Jump Bug - Christopher Tupa

Retro Arcade Art By CTupa: Jump Bug (1981)

Jump Bug the scrolling platformer is the arcade game for this week’s Retro Arcade Art. Christopher Tupa has once again picked a lesser known title. But an important one as Jump Bug is one of the first games to us Parallax scrolling. A technique to give Players a sense of depth to the game. Believed to be developed by Hoei/Coreland but possibly funded by Alpha Denshi as well. Jump Bug was released by Sega in the Japanese market with Rock-Ola distributing in North America.
Jump Bug - Arcade Marquee

Jump Bug is aptly name. As the Player is tasked with controlling a literally bouncing VW Beetle. As usual with early arcade titles the amount of imagination in the design of the game is incredible.

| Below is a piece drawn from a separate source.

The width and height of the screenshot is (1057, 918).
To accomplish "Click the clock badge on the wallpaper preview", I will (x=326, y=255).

Jump Bug - Arcade Flyer Archive

Image courtesy of the Arcade Flyer Archive.

The Player can control both the height of the jump as well as descent by way of the joystick. Jump Bug has to navigate through eight different levels. Bouncing on the rooftops of a city or even on the passing clouds. Collecting bulging money bags and jewels and trying to avoid crashing into bad guys along the way.
Jump Bug - City

Besides having the enviable talent of defying gravity of course, Jump Bug also seems equally comfortable under water.
Jump Bug - Under the Sea

Did I forget to mention that in Jump Bug you can also explore ancient pyramids?
Jump Bug - Pyramid

Now our super-powered VW Beetle also has the ability to protect itself. The Player has aid of a fire button that will shoot out a projectile from the front of the car. However the enemies are often very fast or behave erratically. Not to mention the natural dangers you need to avoid such as waterfalls, geyser eruptions, etc.

How about checking out Jump Bug in action?

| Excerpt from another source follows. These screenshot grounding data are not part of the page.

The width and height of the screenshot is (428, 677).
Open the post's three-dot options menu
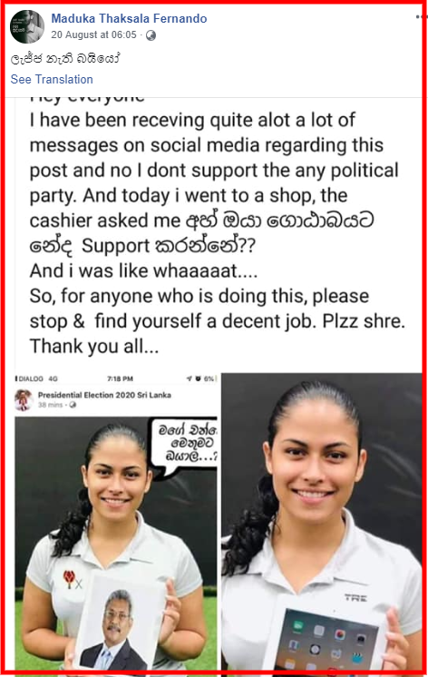(420, 17)
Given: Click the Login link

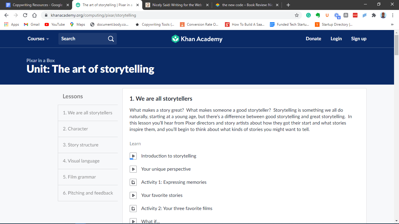Looking at the screenshot, I should (336, 39).

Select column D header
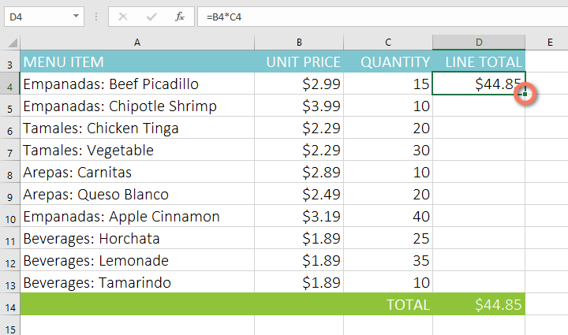[x=479, y=42]
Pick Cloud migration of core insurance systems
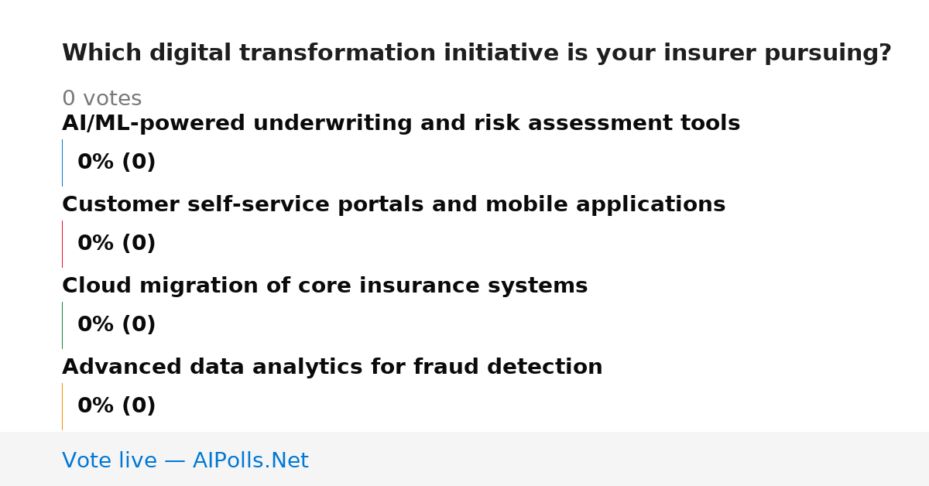 [325, 286]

[Via] Old Classic Retro Gaming


As always with CTupa’s Retro Arcade Art project, you can purchase the artwork featured in this post. The originals are ink and watercolor and are 5″x7″ on 8.5″x11″ size paper. You can hop on over to Christopher’s Official Site to contact him as well as check out more artwork from his project! Might make that perfect gift for the Arcade Addict in your life, right?

Don’t forget to check out CTupa’s previous entries in his Retro Arcade Art Project as well!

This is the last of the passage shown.